=== Listed entries ===
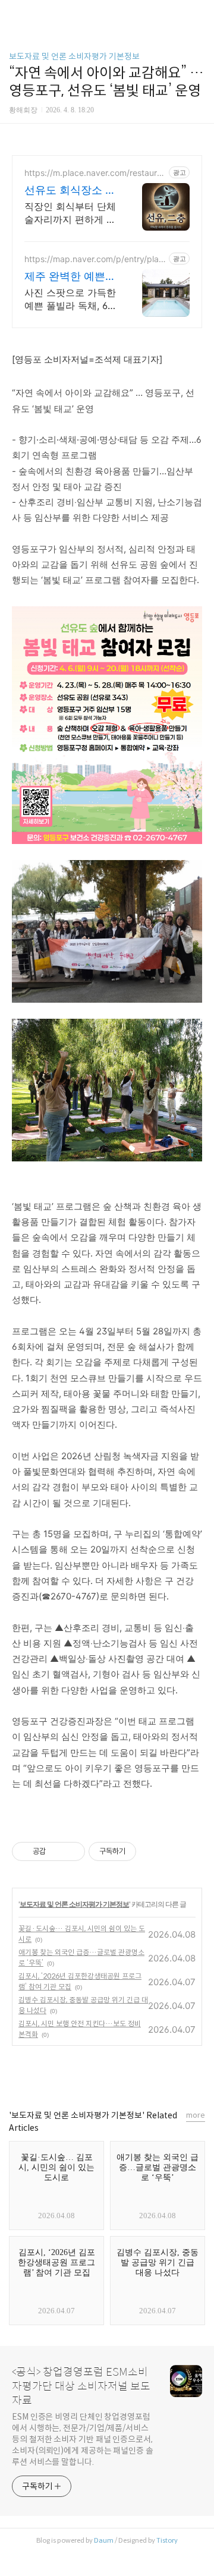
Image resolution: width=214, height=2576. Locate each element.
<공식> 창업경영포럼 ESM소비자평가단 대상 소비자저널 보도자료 (81, 2386)
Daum (104, 2540)
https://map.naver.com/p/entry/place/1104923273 (93, 259)
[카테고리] (14, 13)
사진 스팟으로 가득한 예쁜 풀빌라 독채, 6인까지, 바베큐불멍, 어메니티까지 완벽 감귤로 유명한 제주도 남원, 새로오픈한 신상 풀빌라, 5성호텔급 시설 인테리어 (70, 299)
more (195, 2115)
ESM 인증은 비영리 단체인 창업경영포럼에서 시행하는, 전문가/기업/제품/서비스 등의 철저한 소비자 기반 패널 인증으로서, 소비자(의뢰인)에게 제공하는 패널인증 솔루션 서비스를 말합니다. (82, 2439)
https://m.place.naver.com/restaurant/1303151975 (95, 173)
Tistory (167, 2540)
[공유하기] (56, 1851)
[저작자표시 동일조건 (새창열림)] (147, 1851)
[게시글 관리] (71, 1851)
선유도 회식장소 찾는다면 (70, 190)
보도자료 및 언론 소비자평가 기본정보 (74, 56)
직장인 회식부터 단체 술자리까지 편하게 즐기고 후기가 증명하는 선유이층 (70, 213)
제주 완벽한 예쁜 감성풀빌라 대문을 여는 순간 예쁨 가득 (68, 277)
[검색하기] (199, 13)
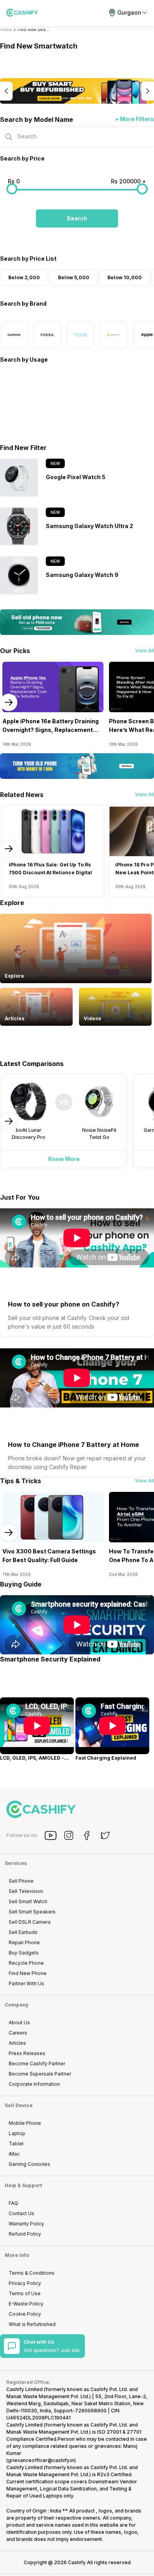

=== Task description ===
Your task is to retype the records above in full and exactly, omitting the pictures.

=== Response to the task ===
Image resolution: width=214, height=2576. Locate each element.
<공식> 창업경영포럼 ESM소비자평가단 대상 소비자저널 보도자료 (81, 2386)
Daum (104, 2540)
https://map.naver.com/p/entry/place/1104923273 (93, 259)
[카테고리] (14, 13)
사진 스팟으로 가득한 예쁜 풀빌라 독채, 6인까지, 바베큐불멍, 어메니티까지 완벽 감귤로 유명한 제주도 남원, 새로오픈한 신상 풀빌라, 5성호텔급 시설 인테리어 (70, 299)
more (195, 2115)
ESM 인증은 비영리 단체인 창업경영포럼에서 시행하는, 전문가/기업/제품/서비스 등의 철저한 소비자 기반 패널 인증으로서, 소비자(의뢰인)에게 제공하는 패널인증 솔루션 서비스를 말합니다. (82, 2439)
https://m.place.naver.com/restaurant/1303151975 (95, 173)
Tistory (167, 2540)
[공유하기] (56, 1851)
[저작자표시 동일조건 (새창열림)] (147, 1851)
[게시글 관리] (71, 1851)
선유도 회식장소 찾는다면 (70, 190)
보도자료 및 언론 소비자평가 기본정보 (74, 56)
직장인 회식부터 단체 술자리까지 편하게 즐기고 후기가 증명하는 선유이층 (70, 213)
제주 완벽한 예쁜 감성풀빌라 대문을 여는 순간 예쁨 가득 (68, 277)
[검색하기] (199, 13)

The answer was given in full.